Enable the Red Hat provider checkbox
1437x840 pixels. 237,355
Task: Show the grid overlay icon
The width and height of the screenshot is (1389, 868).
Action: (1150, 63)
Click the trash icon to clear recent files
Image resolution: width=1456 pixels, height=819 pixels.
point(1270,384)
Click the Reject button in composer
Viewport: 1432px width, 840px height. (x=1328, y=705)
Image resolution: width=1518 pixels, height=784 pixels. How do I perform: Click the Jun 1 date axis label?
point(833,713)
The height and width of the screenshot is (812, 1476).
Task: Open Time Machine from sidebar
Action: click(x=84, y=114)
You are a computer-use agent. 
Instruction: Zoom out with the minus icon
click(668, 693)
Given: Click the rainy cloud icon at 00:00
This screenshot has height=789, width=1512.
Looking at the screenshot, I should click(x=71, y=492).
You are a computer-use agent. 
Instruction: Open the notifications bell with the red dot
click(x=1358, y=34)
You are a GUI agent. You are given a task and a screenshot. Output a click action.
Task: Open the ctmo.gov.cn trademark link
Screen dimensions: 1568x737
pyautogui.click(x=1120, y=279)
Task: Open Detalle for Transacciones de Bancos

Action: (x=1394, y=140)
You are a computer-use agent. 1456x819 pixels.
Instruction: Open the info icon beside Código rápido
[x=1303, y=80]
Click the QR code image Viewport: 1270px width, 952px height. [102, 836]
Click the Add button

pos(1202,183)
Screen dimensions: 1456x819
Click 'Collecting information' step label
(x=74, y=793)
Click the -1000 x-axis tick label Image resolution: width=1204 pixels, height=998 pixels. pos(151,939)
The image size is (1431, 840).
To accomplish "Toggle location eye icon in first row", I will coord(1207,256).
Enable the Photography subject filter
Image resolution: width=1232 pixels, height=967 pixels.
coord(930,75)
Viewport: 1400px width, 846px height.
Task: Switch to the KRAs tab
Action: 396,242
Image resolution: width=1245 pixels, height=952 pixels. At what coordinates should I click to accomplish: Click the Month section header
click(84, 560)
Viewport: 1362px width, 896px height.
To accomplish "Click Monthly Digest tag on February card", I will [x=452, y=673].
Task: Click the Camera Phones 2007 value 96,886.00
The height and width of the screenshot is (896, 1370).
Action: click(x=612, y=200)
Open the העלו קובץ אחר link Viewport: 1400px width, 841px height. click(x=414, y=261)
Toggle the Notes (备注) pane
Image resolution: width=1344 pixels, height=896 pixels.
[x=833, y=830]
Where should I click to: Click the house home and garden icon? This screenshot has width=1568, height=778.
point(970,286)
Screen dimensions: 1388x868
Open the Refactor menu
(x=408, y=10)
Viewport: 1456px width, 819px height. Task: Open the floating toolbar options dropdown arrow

Aim of the task: Return the opening line of the data and every line after it through the line containing "Enable the Photography subject filter", please, exactly as written and with nothing added.

Result for this exercise:
Enable the Red Hat provider checkbox
1437x840 pixels. 237,355
Task: Show the grid overlay icon
The width and height of the screenshot is (1389, 868).
Action: (1150, 63)
Click the trash icon to clear recent files
Image resolution: width=1456 pixels, height=819 pixels.
point(1270,384)
Click the Reject button in composer
Viewport: 1432px width, 840px height. (x=1328, y=705)
Image resolution: width=1518 pixels, height=784 pixels. How do I perform: Click the Jun 1 date axis label?
point(833,713)
The height and width of the screenshot is (812, 1476).
Task: Open Time Machine from sidebar
Action: click(x=84, y=114)
You are a computer-use agent. 
Instruction: Zoom out with the minus icon
click(668, 693)
Given: Click the rainy cloud icon at 00:00
This screenshot has height=789, width=1512.
Looking at the screenshot, I should click(x=71, y=492).
You are a computer-use agent. 
Instruction: Open the notifications bell with the red dot
click(x=1358, y=34)
You are a GUI agent. You are given a task and a screenshot. Output a click action.
Task: Open the ctmo.gov.cn trademark link
Screen dimensions: 1568x737
pyautogui.click(x=1120, y=279)
Task: Open Detalle for Transacciones de Bancos

Action: (x=1394, y=140)
You are a computer-use agent. 1456x819 pixels.
Instruction: Open the info icon beside Código rápido
[x=1303, y=80]
Click the QR code image Viewport: 1270px width, 952px height. [102, 836]
Click the Add button

pos(1202,183)
Screen dimensions: 1456x819
Click 'Collecting information' step label
(x=74, y=793)
Click the -1000 x-axis tick label Image resolution: width=1204 pixels, height=998 pixels. pos(151,939)
The image size is (1431, 840).
To accomplish "Toggle location eye icon in first row", I will coord(1207,256).
Enable the Photography subject filter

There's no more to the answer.